SELECTED PASSAGE:
▬▬▬
Kimball Electronics is trying to escape “commodity EMS” valuation by transforming into a higher-moat Medical CMO—success hinges on filling Indianapolis capacity fast enough to unlock margin and multiple expansion.
Overview
Kimball Electronics (KE) is entering late 2025 in the middle of a strategic “reset” designed to transform the company from a commoditized Tier 2 EMS provider into a more defensible, higher-margin Medical CMO. The transition has been messy but intentional: FY2025 revenue fell to ~$1.49B (down ~13.3% YoY) due to a mix of strategic pruning (AT&M divestiture), program churn (a ~$60M automotive braking program reaching end-of-life), and an exogenous shock (a ~$100M medical recall-related headwind tied to a key customer, not blamed on Kimball). Despite the top-line compression, Kimball protected margins, optimized working capital, generated record operating cash flow, and nearly halved debt—materially de-risking the next phase of investment. The growth engine is the newly leased 308k sq. ft. Indianapolis “Kimball Solutions” site, purpose-built for regulated medical manufacturing (cleanrooms, scientific molding, cold chain), aimed at stickier drug-delivery and life-sciences programs. The market, however, continues to value KE like a stagnant manufacturer (~0.6x EV/Revenue, ~8.9x EV/EBITDA), reflecting skepticism that management can fill new capacity and restore organic growth. The bull case is a medical-driven re-rating and margin expansion toward 5%–6%+ operating margins; the bear case is execution failure, customer concentration, and tariff exposure tied to Mexico.
▬▬▬
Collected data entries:
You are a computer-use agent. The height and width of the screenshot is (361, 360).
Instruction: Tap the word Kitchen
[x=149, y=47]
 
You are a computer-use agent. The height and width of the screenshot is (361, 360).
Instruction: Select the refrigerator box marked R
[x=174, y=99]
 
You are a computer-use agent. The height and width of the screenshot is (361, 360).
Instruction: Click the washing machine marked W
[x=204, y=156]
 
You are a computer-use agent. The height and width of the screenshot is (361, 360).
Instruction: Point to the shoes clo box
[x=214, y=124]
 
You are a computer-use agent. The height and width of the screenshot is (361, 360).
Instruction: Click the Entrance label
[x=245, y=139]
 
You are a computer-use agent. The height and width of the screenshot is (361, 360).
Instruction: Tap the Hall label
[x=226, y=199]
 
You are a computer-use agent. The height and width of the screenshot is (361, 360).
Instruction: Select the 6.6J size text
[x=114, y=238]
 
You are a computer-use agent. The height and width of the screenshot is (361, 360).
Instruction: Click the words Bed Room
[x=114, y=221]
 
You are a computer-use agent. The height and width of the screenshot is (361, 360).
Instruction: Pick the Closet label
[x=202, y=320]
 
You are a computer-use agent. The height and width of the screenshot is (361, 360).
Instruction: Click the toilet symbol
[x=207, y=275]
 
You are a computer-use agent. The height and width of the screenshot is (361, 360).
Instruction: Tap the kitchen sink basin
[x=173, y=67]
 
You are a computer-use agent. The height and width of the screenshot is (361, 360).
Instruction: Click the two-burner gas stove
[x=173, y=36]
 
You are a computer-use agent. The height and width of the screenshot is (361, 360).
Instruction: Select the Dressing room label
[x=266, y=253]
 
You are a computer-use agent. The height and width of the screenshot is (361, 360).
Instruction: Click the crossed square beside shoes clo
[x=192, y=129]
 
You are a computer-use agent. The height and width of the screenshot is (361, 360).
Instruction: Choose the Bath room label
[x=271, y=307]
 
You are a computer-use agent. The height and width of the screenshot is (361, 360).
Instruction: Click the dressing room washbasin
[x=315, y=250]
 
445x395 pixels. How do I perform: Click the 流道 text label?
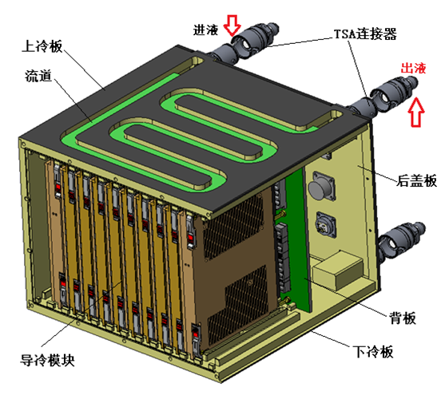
▬▬▬
EXERCISE BRIEF: From the Kimball Electronics overview above, list every factor the text gives for the drop in FY2025 revenue.

RESPONSE BELOW:
- Strategic pruning (the AT&M divestiture)
- Program churn (a ~$60M automotive braking program reaching end-of-life)
- An exogenous shock (a ~$100M medical recall-related headwind tied to a key customer, not blamed on Kimball)